PROBLEMS TO SOLVE:
#1 In the infrastructure project document, reproduce the stretch from "Very detailed project" through "live status dashboards.", substituting "Debian" for "Ubuntu".
#2 Answer these questions from the infrastructure project document:
(a) On what does the project build its infrastructure platform?
(b) What is the public IP address of the VPS?
(c) As what kind of host is the VPS detected?
#3 Continue the infrastructure project document from the point where it ends.

SOURCE TEXT:
+--
Complete Infrastructure Project Documentation

Very detailed project document covering Docker, Kubernetes, Nginx, DNS, SSL, load balancing, monitoring, packet flow, troubleshooting and future expansion.

1. Executive Summary

This project builds a production-style infrastructure platform on a single Ubuntu VPS. The goal is not only to host a website, but to understand how modern infrastructure is assembled using Docker, Kubernetes concepts, Nginx reverse proxying, DNS, SSL, monitoring, load balancing and live status dashboards.

The VPS currently runs a Docker-based platform with Nginx as the public entry point. The public IP address is 5.39.37.7. Users opening the public IP see a live infrastructure dashboard that reads actual server information such as CPU, memory, disk, Docker containers, network interfaces, installed packages and service state.

Kubernetes files and a kubeadm installation script are prepared, but kubeadm is intentionally not initialized on this host because the VPS is detected as an LXC container. kubeadm requires a full VM or bare-metal host with complete cgroup, iptables, bridge networking and kernel module control.
+--
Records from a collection
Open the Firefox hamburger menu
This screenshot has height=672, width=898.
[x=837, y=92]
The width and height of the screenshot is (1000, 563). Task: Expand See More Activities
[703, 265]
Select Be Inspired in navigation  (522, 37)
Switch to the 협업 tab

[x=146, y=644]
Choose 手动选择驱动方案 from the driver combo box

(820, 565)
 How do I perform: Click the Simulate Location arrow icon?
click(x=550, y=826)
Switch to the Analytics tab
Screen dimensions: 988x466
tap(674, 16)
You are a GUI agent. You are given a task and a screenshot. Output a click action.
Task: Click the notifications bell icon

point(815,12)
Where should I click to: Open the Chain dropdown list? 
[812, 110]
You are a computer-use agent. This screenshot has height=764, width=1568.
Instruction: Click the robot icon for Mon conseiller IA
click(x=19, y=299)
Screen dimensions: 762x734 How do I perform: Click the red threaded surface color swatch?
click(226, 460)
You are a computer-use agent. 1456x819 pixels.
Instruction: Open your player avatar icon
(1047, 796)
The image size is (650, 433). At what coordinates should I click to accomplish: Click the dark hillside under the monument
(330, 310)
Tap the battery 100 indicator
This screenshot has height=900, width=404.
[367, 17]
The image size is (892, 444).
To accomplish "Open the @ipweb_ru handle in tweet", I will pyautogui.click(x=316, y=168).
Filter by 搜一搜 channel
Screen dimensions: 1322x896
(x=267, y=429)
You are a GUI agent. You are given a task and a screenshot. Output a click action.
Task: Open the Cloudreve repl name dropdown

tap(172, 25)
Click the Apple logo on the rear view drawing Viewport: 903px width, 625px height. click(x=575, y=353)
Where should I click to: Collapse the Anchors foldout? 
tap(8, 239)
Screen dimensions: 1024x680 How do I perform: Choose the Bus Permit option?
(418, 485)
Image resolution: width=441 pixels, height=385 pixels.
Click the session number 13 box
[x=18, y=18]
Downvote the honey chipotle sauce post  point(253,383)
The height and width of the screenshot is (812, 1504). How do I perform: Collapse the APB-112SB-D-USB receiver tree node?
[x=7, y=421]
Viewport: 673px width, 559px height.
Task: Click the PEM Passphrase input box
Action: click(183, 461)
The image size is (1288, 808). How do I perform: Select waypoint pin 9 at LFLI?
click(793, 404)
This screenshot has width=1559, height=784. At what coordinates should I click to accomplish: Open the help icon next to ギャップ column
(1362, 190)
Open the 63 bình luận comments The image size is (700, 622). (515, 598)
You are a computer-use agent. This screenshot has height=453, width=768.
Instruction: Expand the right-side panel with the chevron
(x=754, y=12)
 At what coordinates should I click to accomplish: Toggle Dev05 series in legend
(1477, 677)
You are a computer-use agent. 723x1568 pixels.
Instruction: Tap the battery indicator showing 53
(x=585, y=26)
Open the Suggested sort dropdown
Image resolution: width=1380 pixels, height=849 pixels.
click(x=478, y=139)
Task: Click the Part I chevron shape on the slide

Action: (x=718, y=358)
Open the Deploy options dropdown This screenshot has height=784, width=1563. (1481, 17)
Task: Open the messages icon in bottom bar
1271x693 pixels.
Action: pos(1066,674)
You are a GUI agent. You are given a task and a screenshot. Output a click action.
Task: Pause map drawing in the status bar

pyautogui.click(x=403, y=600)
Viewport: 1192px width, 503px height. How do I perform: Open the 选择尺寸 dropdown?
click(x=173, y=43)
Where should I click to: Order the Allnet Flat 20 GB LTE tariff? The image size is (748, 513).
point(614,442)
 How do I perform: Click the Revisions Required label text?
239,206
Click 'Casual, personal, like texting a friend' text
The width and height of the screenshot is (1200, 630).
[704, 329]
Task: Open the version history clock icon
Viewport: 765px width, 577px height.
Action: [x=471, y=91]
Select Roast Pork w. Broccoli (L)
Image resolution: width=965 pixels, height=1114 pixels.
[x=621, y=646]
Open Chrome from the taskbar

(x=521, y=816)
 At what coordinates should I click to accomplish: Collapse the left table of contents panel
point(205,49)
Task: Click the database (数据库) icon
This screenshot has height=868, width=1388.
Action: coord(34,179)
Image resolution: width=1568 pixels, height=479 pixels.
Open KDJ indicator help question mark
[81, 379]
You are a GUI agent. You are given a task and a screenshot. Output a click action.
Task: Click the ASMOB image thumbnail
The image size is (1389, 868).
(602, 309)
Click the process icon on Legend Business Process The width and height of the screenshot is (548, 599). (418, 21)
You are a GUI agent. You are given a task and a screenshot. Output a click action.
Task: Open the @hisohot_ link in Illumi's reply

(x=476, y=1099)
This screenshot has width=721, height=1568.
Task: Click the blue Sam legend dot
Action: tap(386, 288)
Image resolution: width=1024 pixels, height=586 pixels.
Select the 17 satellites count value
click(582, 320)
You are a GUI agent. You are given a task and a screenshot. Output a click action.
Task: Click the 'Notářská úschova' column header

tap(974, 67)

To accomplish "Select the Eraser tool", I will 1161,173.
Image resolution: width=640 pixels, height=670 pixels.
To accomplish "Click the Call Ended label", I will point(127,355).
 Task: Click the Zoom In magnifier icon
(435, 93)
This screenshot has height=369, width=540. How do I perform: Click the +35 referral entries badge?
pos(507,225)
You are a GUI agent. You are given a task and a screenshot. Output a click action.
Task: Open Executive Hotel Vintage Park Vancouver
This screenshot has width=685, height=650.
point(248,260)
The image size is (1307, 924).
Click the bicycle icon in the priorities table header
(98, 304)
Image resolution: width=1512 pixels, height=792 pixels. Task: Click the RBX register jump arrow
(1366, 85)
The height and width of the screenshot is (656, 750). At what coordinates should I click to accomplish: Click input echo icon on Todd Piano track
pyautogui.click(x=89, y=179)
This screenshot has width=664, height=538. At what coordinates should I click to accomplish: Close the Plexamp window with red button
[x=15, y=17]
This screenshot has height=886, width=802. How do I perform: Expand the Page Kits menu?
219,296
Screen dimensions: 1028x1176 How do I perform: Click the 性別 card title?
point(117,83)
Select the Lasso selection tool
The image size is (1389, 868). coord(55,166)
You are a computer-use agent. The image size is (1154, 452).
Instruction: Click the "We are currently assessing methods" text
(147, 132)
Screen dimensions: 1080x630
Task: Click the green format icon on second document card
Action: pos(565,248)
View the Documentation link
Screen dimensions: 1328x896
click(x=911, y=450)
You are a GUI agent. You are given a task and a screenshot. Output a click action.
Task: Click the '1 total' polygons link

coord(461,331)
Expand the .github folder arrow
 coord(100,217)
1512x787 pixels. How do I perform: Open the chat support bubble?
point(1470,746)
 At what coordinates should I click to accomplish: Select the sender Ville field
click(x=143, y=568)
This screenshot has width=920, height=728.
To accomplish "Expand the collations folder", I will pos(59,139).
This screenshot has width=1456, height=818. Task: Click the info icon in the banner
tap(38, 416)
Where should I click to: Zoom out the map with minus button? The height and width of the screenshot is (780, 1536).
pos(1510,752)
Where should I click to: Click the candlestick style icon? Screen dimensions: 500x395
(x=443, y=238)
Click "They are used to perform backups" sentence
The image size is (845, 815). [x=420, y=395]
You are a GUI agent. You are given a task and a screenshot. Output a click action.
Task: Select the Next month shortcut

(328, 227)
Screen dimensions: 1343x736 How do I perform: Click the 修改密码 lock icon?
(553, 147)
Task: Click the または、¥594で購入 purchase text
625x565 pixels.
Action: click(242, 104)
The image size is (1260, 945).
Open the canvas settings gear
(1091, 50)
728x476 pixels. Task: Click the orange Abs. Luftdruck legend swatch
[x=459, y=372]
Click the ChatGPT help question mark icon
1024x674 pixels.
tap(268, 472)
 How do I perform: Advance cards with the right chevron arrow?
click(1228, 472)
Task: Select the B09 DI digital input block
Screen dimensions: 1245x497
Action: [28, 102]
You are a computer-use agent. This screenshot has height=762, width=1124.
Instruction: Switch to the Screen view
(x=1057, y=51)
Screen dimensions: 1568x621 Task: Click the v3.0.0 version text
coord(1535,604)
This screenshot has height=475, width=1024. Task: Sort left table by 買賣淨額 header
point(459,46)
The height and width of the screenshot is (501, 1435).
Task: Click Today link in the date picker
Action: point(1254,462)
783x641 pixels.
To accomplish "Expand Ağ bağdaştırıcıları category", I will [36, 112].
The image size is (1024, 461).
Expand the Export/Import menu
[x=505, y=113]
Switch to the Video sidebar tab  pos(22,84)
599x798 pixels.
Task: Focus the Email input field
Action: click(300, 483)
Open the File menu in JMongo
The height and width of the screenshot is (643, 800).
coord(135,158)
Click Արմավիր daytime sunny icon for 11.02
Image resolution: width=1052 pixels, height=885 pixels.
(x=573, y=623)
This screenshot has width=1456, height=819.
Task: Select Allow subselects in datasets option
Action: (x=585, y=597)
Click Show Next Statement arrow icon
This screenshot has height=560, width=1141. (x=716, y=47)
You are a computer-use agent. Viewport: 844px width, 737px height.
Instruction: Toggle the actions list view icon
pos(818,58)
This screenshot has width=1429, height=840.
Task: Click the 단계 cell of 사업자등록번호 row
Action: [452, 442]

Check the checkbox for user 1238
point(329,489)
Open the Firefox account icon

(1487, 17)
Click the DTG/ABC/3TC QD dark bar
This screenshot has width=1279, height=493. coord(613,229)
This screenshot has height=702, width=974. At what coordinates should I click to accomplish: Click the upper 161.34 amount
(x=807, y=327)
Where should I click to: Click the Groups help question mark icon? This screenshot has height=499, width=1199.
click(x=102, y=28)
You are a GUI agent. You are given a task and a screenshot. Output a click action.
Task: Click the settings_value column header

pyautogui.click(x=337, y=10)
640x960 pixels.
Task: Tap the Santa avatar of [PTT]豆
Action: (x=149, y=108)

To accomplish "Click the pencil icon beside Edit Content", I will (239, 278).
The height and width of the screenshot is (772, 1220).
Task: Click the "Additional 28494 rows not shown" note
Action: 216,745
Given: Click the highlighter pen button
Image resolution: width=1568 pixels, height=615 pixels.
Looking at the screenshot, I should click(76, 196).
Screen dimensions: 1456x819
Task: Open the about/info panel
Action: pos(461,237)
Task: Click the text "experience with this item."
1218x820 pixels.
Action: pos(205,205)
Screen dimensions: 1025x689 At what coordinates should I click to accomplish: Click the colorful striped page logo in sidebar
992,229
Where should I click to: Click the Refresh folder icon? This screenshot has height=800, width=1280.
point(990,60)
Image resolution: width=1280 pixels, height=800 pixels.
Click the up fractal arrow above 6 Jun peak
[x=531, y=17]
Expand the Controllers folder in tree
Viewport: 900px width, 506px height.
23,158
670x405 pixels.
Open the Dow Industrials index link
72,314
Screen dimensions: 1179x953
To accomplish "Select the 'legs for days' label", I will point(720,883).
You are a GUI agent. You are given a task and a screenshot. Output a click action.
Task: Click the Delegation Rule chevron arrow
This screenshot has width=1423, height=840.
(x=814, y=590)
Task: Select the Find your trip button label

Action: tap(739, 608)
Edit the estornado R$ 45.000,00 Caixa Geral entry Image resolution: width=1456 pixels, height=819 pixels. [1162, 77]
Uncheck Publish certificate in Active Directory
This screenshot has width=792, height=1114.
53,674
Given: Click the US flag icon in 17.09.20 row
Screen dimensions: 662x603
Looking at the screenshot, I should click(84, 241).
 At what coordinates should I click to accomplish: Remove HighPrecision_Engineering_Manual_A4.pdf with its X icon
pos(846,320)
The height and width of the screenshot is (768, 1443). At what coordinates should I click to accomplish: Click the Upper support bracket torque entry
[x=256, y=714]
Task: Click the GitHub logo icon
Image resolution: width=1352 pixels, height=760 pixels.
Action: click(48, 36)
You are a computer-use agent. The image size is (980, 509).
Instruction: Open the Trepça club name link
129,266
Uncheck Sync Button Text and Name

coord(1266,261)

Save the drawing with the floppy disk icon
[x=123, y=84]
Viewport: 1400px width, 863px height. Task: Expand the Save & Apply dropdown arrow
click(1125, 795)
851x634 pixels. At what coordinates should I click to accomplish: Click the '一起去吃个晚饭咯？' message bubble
+--
SOLVED PROBLEMS:
#1
Very detailed project document covering Docker, Kubernetes, Nginx, DNS, SSL, load balancing, monitoring, packet flow, troubleshooting and future expansion.

1. Executive Summary

This project builds a production-style infrastructure platform on a single Debian VPS. The goal is not only to host a website, but to understand how modern infrastructure is assembled using Docker, Kubernetes concepts, Nginx reverse proxying, DNS, SSL, monitoring, load balancing and live status dashboards.

#2
(a) A single Ubuntu VPS.
(b) 5.39.37.7
(c) An LXC container.

#3
2. Business and Learning Use Case

The practical use case is a network engineer learning how cloud-native infrastructure works by building a reusable platform. Instead of learning Docker, Nginx, DNS, SSL, Kubernetes and monitoring separately, this project connects all of them into one working system.

Future applications can include:

• Company website

• Customer portal

• API gateway

• NGFW/firewall product portal

• ERP platform

• Trading platform

• Documentation portal

• Download center

• Monitoring portal

• Private admin tools

The key real-world problem solved here is hosting multiple services and future domains on one VPS with one public IPv4 address. This is done by using DNS records, Nginx virtual hosts, reverse proxying and later Kubernetes Ingress.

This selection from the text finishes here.